- Born: 29 April 1901 Czarże, German Empire
- Died: 1 September 1939 (aged 38) Jeziorki, Poland
- Service years: 1939
- Rank: Corporal
- Conflicts: German invasion of Poland †
- Awards: Order of Polonia Restituta

= Piotr Konieczka =

Polish Army soldier (1901–1939)

Piotr Konieczka (29 April 1901 – 1 September 1939) was a Polish Army soldier. He is considered by some historians to have been the first Polish soldier to die in World War II.

== Biography ==
Piotr Konieczka was born in the village of Czarże near Chełmno. He moved with his family to Brodna in Greater Poland where he bought a three-hectare farm. He was mobilized in the spring of 1939. On the night of 31 August to 1 September, he served in a platoon sent to strengthen the Jeziorki border checkpoint. After 1:00 am the checkpoint was attacked by the German diversion squad. Around 1:40 am Konieczka, left alone operating a machine gun, was bashed to death with rifle butts.

According to Polish historians, Konieczka may have been the first Polish soldier killed during the invasion. A historian confirmed from records that Konieczka was the first war victim in the Greater Poland region.
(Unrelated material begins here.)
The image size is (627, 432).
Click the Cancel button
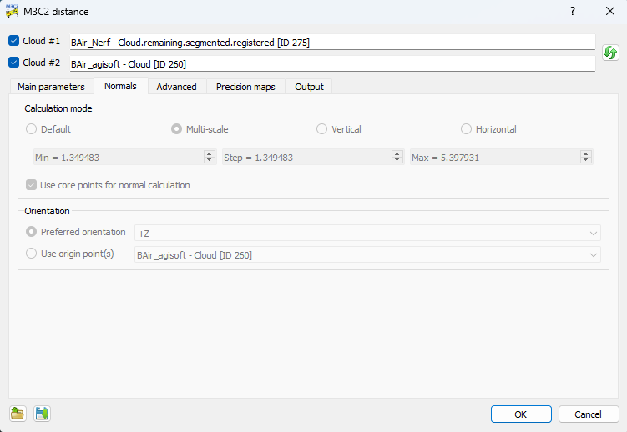click(x=588, y=414)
While the attack was not by regular Wehrmacht soldiers, it was considered to be part of the war, because the attackers did not retreat back to German territory, as was happening with earlier acts of German sabotage against Poland.

In 2009, a monument was erected to him in Jeziorki.

On 14 September 2010, he was posthumously awarded the Knight's Cross of the Order of Polonia Restituta.